Collected data entries

......

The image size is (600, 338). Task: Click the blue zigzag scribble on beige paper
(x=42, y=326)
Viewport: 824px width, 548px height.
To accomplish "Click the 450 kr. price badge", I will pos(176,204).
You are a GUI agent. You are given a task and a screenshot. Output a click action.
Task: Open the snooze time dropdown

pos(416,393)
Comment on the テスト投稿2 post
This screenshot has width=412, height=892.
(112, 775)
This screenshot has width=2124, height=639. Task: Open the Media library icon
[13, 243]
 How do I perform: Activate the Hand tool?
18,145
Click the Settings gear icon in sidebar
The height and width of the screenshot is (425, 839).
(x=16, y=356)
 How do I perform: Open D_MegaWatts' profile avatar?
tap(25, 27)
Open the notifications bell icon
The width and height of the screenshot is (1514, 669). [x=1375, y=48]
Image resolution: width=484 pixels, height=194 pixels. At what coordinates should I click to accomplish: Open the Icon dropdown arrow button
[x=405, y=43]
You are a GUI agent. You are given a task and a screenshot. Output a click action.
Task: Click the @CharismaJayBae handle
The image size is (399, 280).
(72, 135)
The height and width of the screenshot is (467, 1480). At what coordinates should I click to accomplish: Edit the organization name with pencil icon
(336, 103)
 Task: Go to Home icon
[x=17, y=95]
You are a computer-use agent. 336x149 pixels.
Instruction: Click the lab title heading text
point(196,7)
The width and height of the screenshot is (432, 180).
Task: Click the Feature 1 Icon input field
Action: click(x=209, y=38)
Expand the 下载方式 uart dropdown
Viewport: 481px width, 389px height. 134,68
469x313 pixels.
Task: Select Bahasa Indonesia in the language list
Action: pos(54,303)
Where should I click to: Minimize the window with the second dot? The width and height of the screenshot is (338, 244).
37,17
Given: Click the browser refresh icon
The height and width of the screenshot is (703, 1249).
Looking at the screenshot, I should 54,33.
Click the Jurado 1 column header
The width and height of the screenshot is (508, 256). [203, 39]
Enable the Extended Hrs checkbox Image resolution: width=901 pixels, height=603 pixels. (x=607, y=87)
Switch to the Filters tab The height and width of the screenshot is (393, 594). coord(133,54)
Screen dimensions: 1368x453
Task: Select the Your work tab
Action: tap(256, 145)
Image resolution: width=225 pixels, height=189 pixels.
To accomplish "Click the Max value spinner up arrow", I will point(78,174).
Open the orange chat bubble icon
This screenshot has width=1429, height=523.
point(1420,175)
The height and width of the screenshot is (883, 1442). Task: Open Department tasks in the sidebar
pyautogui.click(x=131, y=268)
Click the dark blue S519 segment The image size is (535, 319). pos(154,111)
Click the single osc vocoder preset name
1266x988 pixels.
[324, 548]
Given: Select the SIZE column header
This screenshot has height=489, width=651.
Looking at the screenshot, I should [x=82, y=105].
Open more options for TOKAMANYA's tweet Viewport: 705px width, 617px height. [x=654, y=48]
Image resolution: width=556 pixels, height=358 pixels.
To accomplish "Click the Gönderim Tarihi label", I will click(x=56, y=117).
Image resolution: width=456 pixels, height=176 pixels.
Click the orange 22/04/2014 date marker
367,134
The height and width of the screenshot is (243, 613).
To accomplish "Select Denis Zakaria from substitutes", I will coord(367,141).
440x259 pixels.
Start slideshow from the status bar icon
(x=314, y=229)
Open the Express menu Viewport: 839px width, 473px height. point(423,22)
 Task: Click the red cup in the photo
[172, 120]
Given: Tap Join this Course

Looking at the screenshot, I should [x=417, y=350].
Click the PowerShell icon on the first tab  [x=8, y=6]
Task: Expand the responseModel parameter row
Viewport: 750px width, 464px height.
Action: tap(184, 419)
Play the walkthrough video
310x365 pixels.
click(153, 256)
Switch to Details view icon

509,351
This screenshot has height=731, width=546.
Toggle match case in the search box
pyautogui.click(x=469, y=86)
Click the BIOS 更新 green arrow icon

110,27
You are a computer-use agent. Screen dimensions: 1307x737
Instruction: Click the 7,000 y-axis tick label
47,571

......

**Problem to solve:** The output is every entry, printed exactly as it reads.

**Final answer:**
The image size is (600, 338). Task: Click the blue zigzag scribble on beige paper
(x=42, y=326)
Viewport: 824px width, 548px height.
To accomplish "Click the 450 kr. price badge", I will pos(176,204).
You are a GUI agent. You are given a task and a screenshot. Output a click action.
Task: Open the snooze time dropdown

pos(416,393)
Comment on the テスト投稿2 post
This screenshot has width=412, height=892.
(112, 775)
This screenshot has width=2124, height=639. Task: Open the Media library icon
[13, 243]
 How do I perform: Activate the Hand tool?
18,145
Click the Settings gear icon in sidebar
The height and width of the screenshot is (425, 839).
(x=16, y=356)
 How do I perform: Open D_MegaWatts' profile avatar?
tap(25, 27)
Open the notifications bell icon
The width and height of the screenshot is (1514, 669). [x=1375, y=48]
Image resolution: width=484 pixels, height=194 pixels. At what coordinates should I click to accomplish: Open the Icon dropdown arrow button
[x=405, y=43]
You are a GUI agent. You are given a task and a screenshot. Output a click action.
Task: Click the @CharismaJayBae handle
The image size is (399, 280).
(72, 135)
The height and width of the screenshot is (467, 1480). At what coordinates should I click to accomplish: Edit the organization name with pencil icon
(336, 103)
 Task: Go to Home icon
[x=17, y=95]
You are a computer-use agent. 336x149 pixels.
Instruction: Click the lab title heading text
point(196,7)
The width and height of the screenshot is (432, 180).
Task: Click the Feature 1 Icon input field
Action: click(x=209, y=38)
Expand the 下载方式 uart dropdown
Viewport: 481px width, 389px height. 134,68
469x313 pixels.
Task: Select Bahasa Indonesia in the language list
Action: pos(54,303)
Where should I click to: Minimize the window with the second dot? The width and height of the screenshot is (338, 244).
37,17
Given: Click the browser refresh icon
The height and width of the screenshot is (703, 1249).
Looking at the screenshot, I should 54,33.
Click the Jurado 1 column header
The width and height of the screenshot is (508, 256). [203, 39]
Enable the Extended Hrs checkbox Image resolution: width=901 pixels, height=603 pixels. (x=607, y=87)
Switch to the Filters tab The height and width of the screenshot is (393, 594). coord(133,54)
Screen dimensions: 1368x453
Task: Select the Your work tab
Action: tap(256, 145)
Image resolution: width=225 pixels, height=189 pixels.
To accomplish "Click the Max value spinner up arrow", I will point(78,174).
Open the orange chat bubble icon
This screenshot has width=1429, height=523.
point(1420,175)
The height and width of the screenshot is (883, 1442). Task: Open Department tasks in the sidebar
pyautogui.click(x=131, y=268)
Click the dark blue S519 segment The image size is (535, 319). pos(154,111)
Click the single osc vocoder preset name
1266x988 pixels.
[324, 548]
Given: Select the SIZE column header
This screenshot has height=489, width=651.
Looking at the screenshot, I should [x=82, y=105].
Open more options for TOKAMANYA's tweet Viewport: 705px width, 617px height. [x=654, y=48]
Image resolution: width=556 pixels, height=358 pixels.
To accomplish "Click the Gönderim Tarihi label", I will click(x=56, y=117).
Image resolution: width=456 pixels, height=176 pixels.
Click the orange 22/04/2014 date marker
367,134
The height and width of the screenshot is (243, 613).
To accomplish "Select Denis Zakaria from substitutes", I will coord(367,141).
440x259 pixels.
Start slideshow from the status bar icon
(x=314, y=229)
Open the Express menu Viewport: 839px width, 473px height. point(423,22)
 Task: Click the red cup in the photo
[172, 120]
Given: Tap Join this Course

Looking at the screenshot, I should [x=417, y=350].
Click the PowerShell icon on the first tab  [x=8, y=6]
Task: Expand the responseModel parameter row
Viewport: 750px width, 464px height.
Action: tap(184, 419)
Play the walkthrough video
310x365 pixels.
click(153, 256)
Switch to Details view icon

509,351
This screenshot has height=731, width=546.
Toggle match case in the search box
pyautogui.click(x=469, y=86)
Click the BIOS 更新 green arrow icon

110,27
You are a computer-use agent. Screen dimensions: 1307x737
Instruction: Click the 7,000 y-axis tick label
47,571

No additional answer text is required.